A nation that continues year after year to spend more money on military defense than on programs of social uplift is approaching spiritual death.”
And there is a less-known King address that I often come back to, delivered at the National Cathedral in Washington on March 31, 1968, four days before he was killed. That same day, Lyndon Johnson, the nation split and his presidency in crisis due to the Vietnam war, announced that he was not going to seek re-election. This was also three months before the United States, together with the Soviet Union and the United Kingdom, signed the Nuclear Non-Proliferation Treaty, in which they promised, over three decades ago now, to negotiate the early cessation of the arms race and the elimination of nuclear arsenals.
King said that day,
“It is no longer a choice, my friends, between violence and nonviolence. It is either nonviolence or nonexistence. And the alternative to disarmament, the alternative to a greater suspension of nuclear tests, the alternative to strengthening the United Nations and thereby disarming the whole world, may well be a civilization plunged into the abyss of annihilation, and our earthly habitat would be transformed into an inferno that even the mind of Dante could not imagine.”

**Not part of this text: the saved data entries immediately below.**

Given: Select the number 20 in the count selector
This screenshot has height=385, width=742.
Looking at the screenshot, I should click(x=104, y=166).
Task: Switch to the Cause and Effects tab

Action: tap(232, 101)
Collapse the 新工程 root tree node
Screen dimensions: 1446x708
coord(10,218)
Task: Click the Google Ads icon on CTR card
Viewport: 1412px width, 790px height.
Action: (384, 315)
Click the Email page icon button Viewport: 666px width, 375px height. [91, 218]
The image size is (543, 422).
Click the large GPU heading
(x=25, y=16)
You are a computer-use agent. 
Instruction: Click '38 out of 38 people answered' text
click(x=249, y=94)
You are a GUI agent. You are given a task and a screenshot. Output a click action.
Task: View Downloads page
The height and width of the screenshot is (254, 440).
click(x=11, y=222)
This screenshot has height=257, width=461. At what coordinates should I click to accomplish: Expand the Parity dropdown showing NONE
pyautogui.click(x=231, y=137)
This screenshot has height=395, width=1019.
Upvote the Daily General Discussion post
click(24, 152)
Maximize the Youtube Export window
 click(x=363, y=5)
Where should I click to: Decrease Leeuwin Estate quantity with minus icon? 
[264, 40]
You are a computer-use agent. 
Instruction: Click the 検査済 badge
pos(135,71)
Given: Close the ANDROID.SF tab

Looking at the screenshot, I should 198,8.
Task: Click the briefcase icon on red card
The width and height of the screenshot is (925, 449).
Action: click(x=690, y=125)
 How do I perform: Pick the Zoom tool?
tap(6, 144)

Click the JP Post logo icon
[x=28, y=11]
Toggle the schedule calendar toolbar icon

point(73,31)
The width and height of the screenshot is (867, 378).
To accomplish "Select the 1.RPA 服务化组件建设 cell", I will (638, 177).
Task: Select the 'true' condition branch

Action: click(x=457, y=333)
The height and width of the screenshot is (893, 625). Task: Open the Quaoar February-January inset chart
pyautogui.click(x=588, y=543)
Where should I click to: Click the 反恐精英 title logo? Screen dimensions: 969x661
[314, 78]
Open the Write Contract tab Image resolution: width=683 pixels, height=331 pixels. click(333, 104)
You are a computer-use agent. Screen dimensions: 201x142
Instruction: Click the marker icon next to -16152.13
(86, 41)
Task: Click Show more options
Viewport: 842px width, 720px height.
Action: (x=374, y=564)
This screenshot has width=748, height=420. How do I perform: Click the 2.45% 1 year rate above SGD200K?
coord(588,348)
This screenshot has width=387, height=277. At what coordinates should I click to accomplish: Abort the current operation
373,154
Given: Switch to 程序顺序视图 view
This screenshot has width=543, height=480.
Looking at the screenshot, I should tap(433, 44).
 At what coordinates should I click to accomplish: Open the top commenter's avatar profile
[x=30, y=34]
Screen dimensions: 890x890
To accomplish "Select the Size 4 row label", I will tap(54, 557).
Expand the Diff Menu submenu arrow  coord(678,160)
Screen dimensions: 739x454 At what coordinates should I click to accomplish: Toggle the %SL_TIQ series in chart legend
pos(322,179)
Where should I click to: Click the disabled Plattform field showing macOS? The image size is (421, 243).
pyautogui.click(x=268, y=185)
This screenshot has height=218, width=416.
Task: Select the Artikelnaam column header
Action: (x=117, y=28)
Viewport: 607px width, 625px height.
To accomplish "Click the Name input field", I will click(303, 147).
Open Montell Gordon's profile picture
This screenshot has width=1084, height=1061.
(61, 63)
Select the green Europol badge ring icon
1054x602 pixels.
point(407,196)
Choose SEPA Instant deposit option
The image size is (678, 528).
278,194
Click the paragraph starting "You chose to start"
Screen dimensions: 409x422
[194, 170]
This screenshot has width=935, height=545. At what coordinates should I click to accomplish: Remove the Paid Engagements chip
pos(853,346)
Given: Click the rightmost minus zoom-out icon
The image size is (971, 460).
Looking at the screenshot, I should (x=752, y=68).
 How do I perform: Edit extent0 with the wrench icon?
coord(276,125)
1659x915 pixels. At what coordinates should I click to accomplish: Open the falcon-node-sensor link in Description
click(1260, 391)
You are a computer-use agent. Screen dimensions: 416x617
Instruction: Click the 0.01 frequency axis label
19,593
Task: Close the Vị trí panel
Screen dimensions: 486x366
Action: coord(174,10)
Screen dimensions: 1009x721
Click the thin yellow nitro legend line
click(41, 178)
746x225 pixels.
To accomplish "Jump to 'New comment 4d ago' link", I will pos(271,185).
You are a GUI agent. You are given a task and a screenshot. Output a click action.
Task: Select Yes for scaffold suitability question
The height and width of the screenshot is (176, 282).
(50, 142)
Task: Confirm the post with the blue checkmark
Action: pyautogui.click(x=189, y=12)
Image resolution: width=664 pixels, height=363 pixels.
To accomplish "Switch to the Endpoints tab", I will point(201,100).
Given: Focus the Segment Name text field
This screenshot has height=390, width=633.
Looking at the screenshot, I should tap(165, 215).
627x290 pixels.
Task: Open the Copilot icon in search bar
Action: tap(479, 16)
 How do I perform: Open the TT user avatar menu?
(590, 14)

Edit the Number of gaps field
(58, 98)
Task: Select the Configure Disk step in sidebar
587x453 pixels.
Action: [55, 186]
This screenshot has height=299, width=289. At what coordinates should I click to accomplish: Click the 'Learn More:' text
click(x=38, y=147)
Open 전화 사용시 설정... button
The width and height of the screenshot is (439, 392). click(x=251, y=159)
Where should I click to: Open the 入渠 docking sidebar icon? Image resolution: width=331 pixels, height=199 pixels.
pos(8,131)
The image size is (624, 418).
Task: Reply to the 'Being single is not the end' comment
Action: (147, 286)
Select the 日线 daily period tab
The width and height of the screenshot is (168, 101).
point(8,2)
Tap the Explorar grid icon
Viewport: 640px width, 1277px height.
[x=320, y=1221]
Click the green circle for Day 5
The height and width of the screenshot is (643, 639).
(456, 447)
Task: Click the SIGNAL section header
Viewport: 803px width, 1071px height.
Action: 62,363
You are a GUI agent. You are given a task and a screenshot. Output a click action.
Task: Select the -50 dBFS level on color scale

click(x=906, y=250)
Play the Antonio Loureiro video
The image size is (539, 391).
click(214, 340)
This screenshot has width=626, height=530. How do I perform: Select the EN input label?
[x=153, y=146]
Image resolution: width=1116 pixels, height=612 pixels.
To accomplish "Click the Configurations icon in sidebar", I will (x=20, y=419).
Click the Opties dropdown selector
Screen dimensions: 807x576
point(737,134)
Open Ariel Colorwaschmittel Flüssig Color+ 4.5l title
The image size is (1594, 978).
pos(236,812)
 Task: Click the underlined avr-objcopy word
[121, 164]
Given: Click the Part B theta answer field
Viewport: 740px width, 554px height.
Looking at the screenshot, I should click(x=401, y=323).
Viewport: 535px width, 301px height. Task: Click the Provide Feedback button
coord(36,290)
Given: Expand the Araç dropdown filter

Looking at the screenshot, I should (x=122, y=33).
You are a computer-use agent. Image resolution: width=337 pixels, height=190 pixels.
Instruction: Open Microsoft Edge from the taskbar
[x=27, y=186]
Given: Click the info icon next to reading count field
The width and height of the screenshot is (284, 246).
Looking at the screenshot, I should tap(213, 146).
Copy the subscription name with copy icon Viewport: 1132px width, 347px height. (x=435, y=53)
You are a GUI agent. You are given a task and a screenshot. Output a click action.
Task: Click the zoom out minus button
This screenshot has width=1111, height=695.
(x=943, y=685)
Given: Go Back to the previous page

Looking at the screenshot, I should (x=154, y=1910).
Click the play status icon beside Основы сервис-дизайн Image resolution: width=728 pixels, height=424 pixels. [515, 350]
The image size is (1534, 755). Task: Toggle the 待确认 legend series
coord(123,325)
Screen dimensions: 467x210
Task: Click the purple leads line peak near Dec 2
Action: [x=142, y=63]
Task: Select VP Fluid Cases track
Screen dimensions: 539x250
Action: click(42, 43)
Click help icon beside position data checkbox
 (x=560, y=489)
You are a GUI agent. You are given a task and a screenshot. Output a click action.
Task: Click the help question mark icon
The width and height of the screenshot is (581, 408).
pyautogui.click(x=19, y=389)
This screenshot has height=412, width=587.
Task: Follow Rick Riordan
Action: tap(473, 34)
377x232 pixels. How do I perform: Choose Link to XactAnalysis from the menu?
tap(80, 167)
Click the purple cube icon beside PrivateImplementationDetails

King then offered some thoughts on the criticism he had taken for speaking out against the Vietnam war:
“One day a newsman came to me and said, ‘Dr. King, don’t you think you’re going to have to stop, now, opposing the war and move more in line with the administration’’s policy? As I understand it, it has hurt the budget of your organization, and people who once respected you have lost respect for you.”
In reply to views of this kind, King said,
“On some positions, cowardice asks the question, is it expedient? And then expedience comes along and asks the question, is it politic? Vanity asks the question, is it popular? Conscience asks the question, is it right?”
Social movements, ordinary people acting together by the millions, are the only force that can change history for the better. Our role is not to cut deals in Washington, or even to think about what deals might be cut. Our task is to change the terrain on which the entire debate takes place, to move the boundaries of what is politically possible, even if it takes years or decades or lifetimes. We have to be willing to stand up and say, clearly and loudly, that we don’t want nuclear weapons. We don’t want any more missiles. We don’t want the endless wars that those who profit from war making are trying to sell us. And in the end, we have to be willing to say that we don’t want to be an empire.